━━━━━ Data shown

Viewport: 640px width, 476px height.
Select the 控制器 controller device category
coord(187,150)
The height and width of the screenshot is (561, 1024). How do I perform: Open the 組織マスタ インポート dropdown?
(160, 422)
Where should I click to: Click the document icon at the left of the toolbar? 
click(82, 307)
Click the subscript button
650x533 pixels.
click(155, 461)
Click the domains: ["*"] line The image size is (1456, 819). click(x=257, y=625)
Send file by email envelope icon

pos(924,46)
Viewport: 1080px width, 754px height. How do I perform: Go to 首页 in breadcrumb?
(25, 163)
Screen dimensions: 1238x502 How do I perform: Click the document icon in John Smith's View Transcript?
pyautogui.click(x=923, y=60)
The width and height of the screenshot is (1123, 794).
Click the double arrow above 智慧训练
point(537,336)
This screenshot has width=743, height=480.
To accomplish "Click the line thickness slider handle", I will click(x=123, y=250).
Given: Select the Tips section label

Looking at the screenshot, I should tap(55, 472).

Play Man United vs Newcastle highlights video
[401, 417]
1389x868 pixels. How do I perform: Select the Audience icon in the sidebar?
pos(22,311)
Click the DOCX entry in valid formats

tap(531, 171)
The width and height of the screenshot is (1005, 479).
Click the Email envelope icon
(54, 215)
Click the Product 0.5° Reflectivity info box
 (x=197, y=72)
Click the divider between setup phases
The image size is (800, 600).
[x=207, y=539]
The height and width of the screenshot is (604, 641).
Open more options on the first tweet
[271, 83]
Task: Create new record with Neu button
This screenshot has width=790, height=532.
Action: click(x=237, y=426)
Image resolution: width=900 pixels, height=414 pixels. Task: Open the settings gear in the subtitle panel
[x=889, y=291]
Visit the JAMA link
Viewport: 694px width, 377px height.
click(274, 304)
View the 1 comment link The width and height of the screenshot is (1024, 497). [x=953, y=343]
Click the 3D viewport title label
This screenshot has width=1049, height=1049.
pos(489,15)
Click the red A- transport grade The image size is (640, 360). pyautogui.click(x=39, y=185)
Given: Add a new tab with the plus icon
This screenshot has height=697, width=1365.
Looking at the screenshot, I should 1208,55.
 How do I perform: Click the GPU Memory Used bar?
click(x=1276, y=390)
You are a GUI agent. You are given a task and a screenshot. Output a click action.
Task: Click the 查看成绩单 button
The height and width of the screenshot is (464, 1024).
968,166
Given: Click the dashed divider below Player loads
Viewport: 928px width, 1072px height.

━━━━━━━━━━

▶ **Problem description**
Quote, with nothing altered, all lines from the start of the entries to the line that carries "Click the subscript button", inclusive.

▶ **Answer to this task**
Viewport: 640px width, 476px height.
Select the 控制器 controller device category
coord(187,150)
The height and width of the screenshot is (561, 1024). How do I perform: Open the 組織マスタ インポート dropdown?
(160, 422)
Where should I click to: Click the document icon at the left of the toolbar? 
click(82, 307)
Click the subscript button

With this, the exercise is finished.